The UK has been identified as the country most likely to be attacked by cyber criminals, with businesses in the nation facing attacks 50 per cent more often than their counterparts in the US, a new study has found.
Research by ThreatMetrix found that aside from local threats, criminals from as far afield as Nigeria, the US and Mexico are focusing their attentions on British businesses, with the e-commerce sector a particularly common target.
In the second quarter of 2015, fraudulent activity targeted at this sector rose by 20 per cent compared with the previous three-month period, with 36 million transactions attempted. If all of these had been allowed to go through, ThreatMetrix estimated it would have cost the industry as much as £2 billion.

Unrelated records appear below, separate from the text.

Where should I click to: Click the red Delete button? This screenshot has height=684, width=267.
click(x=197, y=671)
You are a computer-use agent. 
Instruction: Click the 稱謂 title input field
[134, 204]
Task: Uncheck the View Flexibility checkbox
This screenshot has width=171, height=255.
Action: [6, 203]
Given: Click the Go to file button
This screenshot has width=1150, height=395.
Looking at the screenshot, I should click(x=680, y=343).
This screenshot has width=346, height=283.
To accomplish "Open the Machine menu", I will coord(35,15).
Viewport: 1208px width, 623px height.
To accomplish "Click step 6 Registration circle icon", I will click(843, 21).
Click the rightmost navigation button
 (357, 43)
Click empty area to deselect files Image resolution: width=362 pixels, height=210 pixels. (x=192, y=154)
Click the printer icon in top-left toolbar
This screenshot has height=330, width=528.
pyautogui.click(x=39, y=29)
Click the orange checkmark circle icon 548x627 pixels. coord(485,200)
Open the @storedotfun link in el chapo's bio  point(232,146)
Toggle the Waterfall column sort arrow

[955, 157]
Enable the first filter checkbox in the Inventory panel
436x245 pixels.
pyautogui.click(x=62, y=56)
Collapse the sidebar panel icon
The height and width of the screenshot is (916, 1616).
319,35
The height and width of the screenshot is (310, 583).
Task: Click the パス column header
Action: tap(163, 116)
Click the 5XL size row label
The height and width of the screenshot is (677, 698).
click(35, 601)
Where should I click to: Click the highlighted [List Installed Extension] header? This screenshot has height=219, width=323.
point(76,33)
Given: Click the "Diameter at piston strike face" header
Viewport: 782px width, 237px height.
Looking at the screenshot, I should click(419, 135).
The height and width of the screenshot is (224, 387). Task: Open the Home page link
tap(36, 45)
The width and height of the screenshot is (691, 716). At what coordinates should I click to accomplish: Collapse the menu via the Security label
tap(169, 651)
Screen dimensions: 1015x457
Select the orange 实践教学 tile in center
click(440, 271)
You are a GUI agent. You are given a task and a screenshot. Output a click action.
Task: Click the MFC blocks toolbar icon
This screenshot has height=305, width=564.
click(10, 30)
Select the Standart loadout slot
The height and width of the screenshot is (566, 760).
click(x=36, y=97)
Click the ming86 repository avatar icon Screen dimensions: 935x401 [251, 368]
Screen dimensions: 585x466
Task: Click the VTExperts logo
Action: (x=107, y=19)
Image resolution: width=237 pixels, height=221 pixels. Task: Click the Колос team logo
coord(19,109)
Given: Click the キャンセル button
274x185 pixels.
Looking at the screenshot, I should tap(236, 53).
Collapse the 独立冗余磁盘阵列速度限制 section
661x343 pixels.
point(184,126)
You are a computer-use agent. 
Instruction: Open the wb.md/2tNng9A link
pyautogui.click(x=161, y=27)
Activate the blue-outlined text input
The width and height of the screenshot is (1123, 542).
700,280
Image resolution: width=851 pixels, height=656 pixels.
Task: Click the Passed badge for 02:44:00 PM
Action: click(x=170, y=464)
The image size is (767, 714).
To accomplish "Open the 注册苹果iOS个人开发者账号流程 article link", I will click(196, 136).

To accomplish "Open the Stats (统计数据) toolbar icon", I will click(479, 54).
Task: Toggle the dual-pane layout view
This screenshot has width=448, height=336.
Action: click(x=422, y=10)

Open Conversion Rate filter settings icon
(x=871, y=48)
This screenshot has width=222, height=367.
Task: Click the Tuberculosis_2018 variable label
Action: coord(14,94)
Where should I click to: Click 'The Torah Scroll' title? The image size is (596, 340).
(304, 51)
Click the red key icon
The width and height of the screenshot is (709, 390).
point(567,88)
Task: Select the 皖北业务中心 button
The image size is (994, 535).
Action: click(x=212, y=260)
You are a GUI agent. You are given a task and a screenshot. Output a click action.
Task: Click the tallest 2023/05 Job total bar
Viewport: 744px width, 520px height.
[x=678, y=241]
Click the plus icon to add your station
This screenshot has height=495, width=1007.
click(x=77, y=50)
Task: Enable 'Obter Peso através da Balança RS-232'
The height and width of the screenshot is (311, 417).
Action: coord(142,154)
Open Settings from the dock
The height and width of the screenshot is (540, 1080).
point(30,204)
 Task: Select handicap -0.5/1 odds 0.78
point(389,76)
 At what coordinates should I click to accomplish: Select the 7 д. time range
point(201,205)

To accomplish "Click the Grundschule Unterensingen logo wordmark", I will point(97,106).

Elsewhere, cybercriminals are also increasingly targeting financial institutions, with online lenders particularly tempting targets. Dr Stephen Moody, solutions director at ThreatMetrix EMEA, commented that this channel is attractive to criminals as it is often insecure and aimed at users in developing countries where traditional banking services do not have high penetration.
He added: "The more businesses and consumers turn to the digital space to store and manage their financial information, the more fraudsters will be on high alert. Ensuring digital identities are effectively protected should be high priority for everyone."
Another emerging area of concern to businesses should be mobile, as this platform now accounts for a third of the transactions recorded by ThreatMetrix. Plus, with more than 20 million new devices being connected around the world every month, this is a trend that's expected to continue for the foreseeable future.
The report notes that cyber crime is now a well organised global phenomenon, with criminals quickly adopting new technologies and tactics to attack businesses.
"With their sophisticated technology and strong knowledge-sharing across organised crime rings, nation states and decentralised cyber gangs, these cyber criminals continue to attack traditional and non-traditional sources of consumer data to stitch together identities that can be exploited," it added.